Party culture shouldn’t dominate the university experience—both students and institutions need an attitude shift.

Freedom, indulgence, and defiance appeal to many teenagers and young adults, and post-secondary partying exemplifies them all.

I was excited to attend parties the minute I stepped out from under my parents’ roof. Falling into the trap of party culture in my first semester, I quickly realized it’s not all it’s cracked up to be. Most of the time, the risks outweigh the benefits.

It’s understandable to consider house parties an easy way to meet and connect with a variety of people. They’re casual, conveniently located, and free to attend. However, they raise questions about how we view the academic experience.

Long nights of intense socialization are often seen to combat equally intense studying during the week. Alternating between extremities of behaviour isn’t healthy or sustainable and could lead to a student becoming exhausted and burnt out.

The substance use that characterizes partying brings with it serious risks. Acute effects of alcohol intake include impaired memory and impulsive behaviour, while marijuana can cause confusion and fatigue, according to the Government of Canada. Combining the two increases effects and can be potentially deadly.

Substance use of any kind impairs judgement—and those dangers aren’t limited to legal substances. According to a 2006 US study, approximately 23 per cent of college students under 21 have attended a party where illicit drugs were used. Narcotics like Flunitrazepam, commonly known as Rohypnol or “roofies,” can be dropped into open drinks at parties, and there’s no guarantee substances provided to partygoers were responsibly obtained and are free from dangerous fillers like fentanyl.

Student parties are often exclusionary, reinforcing stereotypes and negative cultures.
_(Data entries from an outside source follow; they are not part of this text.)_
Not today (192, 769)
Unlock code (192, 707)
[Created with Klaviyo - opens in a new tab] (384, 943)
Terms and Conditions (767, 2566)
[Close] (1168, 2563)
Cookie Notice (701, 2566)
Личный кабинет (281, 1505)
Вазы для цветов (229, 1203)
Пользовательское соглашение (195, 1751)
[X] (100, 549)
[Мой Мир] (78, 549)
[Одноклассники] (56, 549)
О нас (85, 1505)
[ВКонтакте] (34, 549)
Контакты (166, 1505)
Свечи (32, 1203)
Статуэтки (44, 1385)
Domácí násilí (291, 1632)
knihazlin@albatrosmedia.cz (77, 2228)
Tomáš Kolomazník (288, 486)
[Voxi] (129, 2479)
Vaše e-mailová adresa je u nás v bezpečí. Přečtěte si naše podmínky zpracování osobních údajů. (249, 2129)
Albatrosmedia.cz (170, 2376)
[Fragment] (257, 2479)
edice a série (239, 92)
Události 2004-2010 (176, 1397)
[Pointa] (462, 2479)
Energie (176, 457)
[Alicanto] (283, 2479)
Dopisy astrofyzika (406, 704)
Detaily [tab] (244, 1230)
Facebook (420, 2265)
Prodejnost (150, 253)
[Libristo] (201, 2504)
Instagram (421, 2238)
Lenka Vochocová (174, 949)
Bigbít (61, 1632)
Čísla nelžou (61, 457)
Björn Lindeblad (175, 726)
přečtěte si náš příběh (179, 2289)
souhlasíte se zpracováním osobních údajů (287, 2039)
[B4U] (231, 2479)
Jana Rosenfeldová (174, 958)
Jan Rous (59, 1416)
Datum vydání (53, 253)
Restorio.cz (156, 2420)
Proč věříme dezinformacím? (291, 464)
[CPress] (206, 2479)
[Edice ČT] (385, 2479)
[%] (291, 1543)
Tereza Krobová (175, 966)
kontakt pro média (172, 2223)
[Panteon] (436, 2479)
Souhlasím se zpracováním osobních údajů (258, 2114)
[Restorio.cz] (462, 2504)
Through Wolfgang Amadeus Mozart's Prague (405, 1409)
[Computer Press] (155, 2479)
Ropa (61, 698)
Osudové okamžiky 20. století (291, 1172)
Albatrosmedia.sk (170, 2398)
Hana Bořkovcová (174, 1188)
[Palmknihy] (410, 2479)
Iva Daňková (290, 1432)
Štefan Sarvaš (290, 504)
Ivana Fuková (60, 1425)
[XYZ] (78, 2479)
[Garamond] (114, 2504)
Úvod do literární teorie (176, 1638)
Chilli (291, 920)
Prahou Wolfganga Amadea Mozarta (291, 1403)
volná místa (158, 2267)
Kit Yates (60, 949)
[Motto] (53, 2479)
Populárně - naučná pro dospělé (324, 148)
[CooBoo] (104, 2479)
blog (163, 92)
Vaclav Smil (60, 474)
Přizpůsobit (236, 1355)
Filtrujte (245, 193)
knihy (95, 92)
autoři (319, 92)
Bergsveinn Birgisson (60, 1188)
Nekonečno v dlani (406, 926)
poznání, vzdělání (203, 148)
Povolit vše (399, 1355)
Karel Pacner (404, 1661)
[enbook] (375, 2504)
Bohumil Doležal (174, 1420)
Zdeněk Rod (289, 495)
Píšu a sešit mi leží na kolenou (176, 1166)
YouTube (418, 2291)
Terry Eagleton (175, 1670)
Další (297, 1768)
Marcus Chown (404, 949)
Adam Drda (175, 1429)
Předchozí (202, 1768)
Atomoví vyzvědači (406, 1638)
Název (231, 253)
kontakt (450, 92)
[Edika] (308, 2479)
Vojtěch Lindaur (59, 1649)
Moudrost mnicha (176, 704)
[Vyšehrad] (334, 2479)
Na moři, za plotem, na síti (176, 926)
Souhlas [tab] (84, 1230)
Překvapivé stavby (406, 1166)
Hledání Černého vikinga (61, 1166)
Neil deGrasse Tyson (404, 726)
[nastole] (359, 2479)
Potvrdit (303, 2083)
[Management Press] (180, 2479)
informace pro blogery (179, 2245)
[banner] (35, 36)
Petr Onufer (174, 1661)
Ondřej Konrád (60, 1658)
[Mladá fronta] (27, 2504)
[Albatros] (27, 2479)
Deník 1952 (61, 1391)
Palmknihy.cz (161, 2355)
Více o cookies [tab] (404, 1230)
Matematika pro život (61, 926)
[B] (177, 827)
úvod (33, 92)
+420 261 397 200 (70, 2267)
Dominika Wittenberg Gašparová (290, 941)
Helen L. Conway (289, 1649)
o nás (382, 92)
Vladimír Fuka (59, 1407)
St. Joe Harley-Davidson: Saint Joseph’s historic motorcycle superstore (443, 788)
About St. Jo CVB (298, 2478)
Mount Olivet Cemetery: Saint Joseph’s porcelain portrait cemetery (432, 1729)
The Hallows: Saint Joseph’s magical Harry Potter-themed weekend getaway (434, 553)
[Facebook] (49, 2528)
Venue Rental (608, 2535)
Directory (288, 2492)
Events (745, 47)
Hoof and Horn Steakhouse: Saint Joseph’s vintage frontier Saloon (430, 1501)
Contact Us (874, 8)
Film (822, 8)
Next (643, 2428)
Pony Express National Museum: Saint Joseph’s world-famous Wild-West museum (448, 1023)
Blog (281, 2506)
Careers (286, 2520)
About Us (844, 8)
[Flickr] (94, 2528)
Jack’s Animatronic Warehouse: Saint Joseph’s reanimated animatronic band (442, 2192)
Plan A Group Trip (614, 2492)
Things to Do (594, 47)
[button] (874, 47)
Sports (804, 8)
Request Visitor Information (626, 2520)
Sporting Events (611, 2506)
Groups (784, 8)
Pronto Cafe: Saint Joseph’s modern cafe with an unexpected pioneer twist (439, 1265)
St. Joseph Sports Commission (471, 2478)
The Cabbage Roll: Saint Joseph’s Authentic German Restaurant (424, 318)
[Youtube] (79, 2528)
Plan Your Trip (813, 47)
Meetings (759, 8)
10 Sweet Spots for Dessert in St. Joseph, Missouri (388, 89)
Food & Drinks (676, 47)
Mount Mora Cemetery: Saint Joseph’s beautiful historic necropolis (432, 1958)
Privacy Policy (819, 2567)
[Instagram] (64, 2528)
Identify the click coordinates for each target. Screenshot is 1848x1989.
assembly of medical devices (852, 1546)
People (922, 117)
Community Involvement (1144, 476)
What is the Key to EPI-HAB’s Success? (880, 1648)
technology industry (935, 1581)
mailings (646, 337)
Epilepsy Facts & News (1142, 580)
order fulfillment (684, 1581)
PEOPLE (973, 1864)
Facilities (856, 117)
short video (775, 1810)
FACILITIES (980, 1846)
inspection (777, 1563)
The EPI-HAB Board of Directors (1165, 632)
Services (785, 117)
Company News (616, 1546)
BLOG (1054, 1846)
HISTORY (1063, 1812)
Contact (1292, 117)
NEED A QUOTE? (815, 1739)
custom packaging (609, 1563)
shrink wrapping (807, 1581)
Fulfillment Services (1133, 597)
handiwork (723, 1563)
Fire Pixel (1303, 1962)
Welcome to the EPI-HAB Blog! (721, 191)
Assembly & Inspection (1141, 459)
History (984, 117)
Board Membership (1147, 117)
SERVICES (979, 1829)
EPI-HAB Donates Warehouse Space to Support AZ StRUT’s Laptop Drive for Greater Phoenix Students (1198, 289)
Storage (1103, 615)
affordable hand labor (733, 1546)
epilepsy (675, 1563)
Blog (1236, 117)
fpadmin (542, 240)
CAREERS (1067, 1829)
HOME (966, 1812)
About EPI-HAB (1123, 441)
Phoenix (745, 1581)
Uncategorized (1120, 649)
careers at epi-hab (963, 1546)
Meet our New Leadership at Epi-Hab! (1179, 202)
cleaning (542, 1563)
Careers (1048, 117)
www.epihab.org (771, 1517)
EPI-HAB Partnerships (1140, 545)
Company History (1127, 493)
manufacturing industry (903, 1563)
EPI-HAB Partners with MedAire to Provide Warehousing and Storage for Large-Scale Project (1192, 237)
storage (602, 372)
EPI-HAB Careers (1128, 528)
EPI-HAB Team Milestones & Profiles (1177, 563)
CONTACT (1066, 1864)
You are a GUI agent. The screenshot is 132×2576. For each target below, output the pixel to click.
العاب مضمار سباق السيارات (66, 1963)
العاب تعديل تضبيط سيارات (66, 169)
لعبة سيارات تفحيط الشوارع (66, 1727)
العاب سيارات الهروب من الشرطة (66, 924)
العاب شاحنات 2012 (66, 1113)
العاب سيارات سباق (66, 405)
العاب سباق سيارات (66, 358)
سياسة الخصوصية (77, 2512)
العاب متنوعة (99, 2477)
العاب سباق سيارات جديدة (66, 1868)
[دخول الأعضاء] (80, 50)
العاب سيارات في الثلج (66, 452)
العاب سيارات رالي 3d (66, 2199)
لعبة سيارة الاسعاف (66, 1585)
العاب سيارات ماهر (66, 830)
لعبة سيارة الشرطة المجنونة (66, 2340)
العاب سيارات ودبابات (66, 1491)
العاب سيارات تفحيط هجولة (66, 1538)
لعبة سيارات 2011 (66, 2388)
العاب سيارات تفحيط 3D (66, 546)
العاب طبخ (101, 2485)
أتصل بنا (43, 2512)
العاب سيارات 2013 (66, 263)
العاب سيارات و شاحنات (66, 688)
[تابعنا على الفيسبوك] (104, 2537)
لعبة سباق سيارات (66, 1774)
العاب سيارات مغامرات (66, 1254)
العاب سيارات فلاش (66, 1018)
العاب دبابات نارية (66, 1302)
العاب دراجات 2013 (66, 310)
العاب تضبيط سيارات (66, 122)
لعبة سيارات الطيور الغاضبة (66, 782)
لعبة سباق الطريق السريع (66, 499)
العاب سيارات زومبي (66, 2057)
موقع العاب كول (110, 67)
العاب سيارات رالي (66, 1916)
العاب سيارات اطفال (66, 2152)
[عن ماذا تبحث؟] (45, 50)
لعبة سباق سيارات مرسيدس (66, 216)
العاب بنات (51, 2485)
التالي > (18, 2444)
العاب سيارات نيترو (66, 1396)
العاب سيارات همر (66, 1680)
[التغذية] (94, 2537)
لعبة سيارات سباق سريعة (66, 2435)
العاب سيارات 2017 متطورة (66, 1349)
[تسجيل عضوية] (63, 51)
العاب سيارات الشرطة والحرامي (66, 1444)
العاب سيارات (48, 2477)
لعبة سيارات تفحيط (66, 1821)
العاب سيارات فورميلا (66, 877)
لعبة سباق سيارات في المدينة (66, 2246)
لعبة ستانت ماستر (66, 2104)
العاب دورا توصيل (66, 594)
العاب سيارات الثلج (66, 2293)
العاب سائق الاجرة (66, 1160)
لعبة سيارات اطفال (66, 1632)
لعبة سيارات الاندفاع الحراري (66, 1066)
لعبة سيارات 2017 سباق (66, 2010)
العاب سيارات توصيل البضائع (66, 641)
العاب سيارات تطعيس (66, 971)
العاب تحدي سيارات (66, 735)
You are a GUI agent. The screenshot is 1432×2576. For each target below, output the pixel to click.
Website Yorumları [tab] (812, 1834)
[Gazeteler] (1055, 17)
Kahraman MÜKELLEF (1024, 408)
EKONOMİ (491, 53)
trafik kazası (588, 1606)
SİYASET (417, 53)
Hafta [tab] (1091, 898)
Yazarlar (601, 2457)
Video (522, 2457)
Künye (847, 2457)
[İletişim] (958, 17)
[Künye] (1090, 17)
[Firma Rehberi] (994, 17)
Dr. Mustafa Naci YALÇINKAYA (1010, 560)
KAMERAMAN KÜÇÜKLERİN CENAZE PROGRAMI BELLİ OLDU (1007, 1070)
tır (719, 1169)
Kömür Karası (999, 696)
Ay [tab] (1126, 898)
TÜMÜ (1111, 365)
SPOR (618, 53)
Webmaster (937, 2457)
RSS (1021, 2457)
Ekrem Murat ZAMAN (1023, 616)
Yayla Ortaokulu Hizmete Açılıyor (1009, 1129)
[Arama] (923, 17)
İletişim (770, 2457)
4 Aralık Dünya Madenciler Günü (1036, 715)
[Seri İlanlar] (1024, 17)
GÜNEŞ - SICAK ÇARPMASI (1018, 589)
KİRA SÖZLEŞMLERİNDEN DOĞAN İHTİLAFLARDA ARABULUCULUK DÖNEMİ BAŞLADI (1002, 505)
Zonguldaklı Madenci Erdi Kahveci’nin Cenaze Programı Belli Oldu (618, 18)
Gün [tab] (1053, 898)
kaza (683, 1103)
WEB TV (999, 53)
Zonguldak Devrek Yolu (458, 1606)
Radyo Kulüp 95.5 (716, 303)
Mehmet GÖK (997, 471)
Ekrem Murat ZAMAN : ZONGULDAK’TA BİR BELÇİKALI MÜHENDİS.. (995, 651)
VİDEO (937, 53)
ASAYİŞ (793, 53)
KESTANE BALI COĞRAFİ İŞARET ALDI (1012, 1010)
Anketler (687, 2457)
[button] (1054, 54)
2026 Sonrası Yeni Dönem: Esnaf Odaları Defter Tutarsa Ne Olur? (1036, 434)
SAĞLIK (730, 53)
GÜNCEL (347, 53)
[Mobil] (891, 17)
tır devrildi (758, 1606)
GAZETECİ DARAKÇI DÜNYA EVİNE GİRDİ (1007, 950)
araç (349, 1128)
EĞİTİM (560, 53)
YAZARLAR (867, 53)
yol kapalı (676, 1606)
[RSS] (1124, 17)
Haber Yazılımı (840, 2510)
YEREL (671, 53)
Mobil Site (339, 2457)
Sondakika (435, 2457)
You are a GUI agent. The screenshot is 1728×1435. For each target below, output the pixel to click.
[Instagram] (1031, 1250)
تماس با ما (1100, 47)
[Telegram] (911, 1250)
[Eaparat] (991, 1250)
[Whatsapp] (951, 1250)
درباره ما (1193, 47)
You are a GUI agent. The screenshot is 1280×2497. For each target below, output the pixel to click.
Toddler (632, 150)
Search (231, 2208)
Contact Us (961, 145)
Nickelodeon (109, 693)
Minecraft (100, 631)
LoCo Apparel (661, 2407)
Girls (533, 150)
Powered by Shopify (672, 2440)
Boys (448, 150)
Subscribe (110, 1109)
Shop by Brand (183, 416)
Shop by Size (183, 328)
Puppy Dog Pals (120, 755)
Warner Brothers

According to a 2018 research brief, partying, particularly before and after sports events, involves poorly regulated social contact and may increase incidences of rape among college students.

This type of social contact can facilitate incidents of aggression towards students from equity-seeking groups, and perpetrators are less likely to see consequences for their behaviour from peers when no authority figures are present.

School-sanctioned events should encourage students to do away with street and house parties in favour of more controlled environments where everyone feels safe and can enjoy themselves equally. Campus clubs, social groups, and organizations supply a range of opportunities for students of all backgrounds to connect over shared interests and relax in a non-academic environment without the risks of partying.

A change in culture is needed for students to achieve a more balanced lifestyle and lessen the need for weekly partying. Whether this starts with the voices of students or those of institutions, the consequences of high-risk behaviours need to be clear.

Students, especially incoming first-years, need to know there are ways to enjoy themselves responsibly, and grow in confidence socially, without sacrificing their health or their education.

Norah is a second-year English student and one of The Journal’s Copy Editors.